I’m sick of chemo. My head is still ready to take it on but I’m finding my body is over it! I get these involuntary visceral reactions like Pavlov’s dogs. I was watching a movie with a hospital scene where the character was dancing with an IV pole and I got super nauseous. When I think about chemo I get nauseous. When I think about my doctors office I get nauseous. The nausea this last time felt worse, more constant and harder to control with my medications. Chemo is like a flu with a hangover that doesn’t get better as the day goes on, in fact, it gets worse and even more, it gets worse as the week goes on. My mind is like, “Let’s do this! Beat this cancer!! Whatever it takes we’re down!” And my body is like “Wait. Wait. Give me a minute. Wait. I just remembered we don’t want this.” Kinda like when you get a pedicure and they’re scrubbing the bottom of your feet and you have your leg stretched out for them but at the same time your pulling away, almost involuntarily, from the tickling pressure. I hate visceral irrational reactions to things. I want to tell my body to get a grip but then my heart feels so sorry for me and I get an emotional dread. My heart says “Oh Im so sorry! Things in your life are supposed to be so different! How disappointing and sad this is! Let’s just cry.” It’s like my mind alone understands what needs to be done here and my heart and body are teaming up against it. Every week my body and my heart get stronger and louder. This is an example of where being stubborn is a good quality. Not to mention the three years of crossfit training my mind to push past my perceived limits and push my body to do more than it feels it’s able. (Ugh I love CrossFit!!) Mindset is huge but I’m convinced it’s people’s prayers that keep me strong and able to stand against how I “feel”.

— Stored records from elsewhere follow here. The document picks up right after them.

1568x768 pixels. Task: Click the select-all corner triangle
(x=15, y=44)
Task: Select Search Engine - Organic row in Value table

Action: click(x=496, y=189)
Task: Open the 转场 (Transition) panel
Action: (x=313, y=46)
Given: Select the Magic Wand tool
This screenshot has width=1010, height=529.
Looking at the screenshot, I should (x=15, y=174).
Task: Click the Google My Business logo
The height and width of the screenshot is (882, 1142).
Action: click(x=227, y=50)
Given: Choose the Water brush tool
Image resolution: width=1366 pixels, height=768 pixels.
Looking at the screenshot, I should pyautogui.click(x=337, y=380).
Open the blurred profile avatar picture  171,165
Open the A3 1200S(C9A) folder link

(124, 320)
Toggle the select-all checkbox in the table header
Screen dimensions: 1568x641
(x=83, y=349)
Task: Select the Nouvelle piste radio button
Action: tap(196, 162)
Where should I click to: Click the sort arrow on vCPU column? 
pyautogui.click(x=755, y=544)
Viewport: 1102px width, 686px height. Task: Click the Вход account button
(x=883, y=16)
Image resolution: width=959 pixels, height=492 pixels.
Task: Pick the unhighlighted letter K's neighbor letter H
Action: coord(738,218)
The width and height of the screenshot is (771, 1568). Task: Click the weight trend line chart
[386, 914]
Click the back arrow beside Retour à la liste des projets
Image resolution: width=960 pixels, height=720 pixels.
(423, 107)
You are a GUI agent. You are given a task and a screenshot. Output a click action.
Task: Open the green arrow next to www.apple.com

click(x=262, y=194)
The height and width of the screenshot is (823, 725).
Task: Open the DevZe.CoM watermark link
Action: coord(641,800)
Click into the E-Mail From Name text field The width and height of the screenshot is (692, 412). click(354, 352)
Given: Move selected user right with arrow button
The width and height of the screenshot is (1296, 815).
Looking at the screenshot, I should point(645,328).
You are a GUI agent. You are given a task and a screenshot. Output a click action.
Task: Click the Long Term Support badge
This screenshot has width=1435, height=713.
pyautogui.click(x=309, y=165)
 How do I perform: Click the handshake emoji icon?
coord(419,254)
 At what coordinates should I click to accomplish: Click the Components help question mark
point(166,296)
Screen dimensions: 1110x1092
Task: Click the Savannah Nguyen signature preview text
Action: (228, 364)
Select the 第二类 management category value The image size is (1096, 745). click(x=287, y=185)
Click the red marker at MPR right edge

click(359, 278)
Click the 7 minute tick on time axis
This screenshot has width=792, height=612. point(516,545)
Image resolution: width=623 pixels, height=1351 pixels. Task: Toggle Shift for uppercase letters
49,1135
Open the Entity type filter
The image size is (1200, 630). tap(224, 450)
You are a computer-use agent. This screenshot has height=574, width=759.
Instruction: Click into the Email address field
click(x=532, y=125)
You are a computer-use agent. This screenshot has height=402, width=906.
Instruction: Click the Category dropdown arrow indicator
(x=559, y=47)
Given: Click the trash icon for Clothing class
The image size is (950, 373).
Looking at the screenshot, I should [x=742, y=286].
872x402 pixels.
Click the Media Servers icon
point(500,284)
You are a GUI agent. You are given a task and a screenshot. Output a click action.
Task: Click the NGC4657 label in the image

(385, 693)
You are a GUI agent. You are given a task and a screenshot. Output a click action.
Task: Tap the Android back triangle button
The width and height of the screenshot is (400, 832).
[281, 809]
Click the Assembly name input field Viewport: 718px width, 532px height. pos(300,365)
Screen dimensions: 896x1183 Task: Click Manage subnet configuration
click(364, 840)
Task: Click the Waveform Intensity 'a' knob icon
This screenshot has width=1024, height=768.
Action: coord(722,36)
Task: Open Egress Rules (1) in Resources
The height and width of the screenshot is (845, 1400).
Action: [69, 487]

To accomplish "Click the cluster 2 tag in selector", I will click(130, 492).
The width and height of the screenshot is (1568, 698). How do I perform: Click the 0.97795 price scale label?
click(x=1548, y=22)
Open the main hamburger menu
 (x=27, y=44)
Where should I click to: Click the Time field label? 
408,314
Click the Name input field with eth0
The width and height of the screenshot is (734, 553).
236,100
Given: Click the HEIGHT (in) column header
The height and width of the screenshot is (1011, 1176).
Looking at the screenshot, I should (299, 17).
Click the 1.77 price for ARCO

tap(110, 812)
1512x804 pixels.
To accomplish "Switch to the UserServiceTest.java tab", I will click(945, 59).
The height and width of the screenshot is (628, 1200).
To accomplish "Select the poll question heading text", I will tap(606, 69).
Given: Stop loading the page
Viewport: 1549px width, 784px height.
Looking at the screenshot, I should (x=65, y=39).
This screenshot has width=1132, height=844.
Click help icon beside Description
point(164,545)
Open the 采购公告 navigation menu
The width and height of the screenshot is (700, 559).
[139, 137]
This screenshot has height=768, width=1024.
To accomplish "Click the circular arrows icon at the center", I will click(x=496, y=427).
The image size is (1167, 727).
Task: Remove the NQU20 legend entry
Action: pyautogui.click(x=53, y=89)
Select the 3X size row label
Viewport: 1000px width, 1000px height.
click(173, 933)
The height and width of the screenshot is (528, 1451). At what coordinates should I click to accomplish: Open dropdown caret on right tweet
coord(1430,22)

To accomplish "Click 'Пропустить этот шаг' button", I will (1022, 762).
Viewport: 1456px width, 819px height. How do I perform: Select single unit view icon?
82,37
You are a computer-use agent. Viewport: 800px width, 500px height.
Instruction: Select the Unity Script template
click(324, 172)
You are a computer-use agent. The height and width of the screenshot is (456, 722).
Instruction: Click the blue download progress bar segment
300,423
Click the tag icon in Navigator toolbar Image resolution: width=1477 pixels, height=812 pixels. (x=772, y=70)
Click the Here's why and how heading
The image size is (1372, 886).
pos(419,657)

Faith is tough. My definition of faith is taking as fact that which is unperceived by the senses. Also know as, believing the invisible is as real as the visible, and believing in things that are even contradicted by what we see, touch, taste, smell, hear and feel. That takes mindset!
Currently the facts are these:
-My tumor markers are maybe somewhere below 100 (the last lab draw before my last round of chemo they were at 110). The surgeon said he wouldn’t even consider surgery for me till it was below 50.
-The masses in my liver are too big to be surgically resected and will most likely require a two staged surgery to prevent me from liver failure and death.
Where I’m challenged is to stand in faith on some things I feel are true despite the current facts. I’m believing my scans will say things are ready for surgery. I’m believing that my tumor markers will be within range for the surgeon to say I’m ready for surgery. I’m believing I’ll have one surgery, not two, in mid to late February (even though part of me wants two surgeries cause that’s way more badass). The thing that’s scary is that faith requires hope, and where there’s hope there’s room for disappointment. I hate disappointment. I structure a lot of things in my life to prevent disappointment. I’ve looked at treatment of this cancer as work to be done. There is no disappointment in work, it’s just a measured effort. But to hope for, even bank on, things outside of my control, placing my heart in a position to be disappointed is scary. Even more, to not just believe these things in my secret heart but put them out there where other people can see my disappointment is scary for me.
These are things that tune out bad artwork and “The Price is Right” and banana chalk chemical smoothie. These are things bigger than me and I’m so glad I am surrounded by people who hold me up in prayer and hope with me.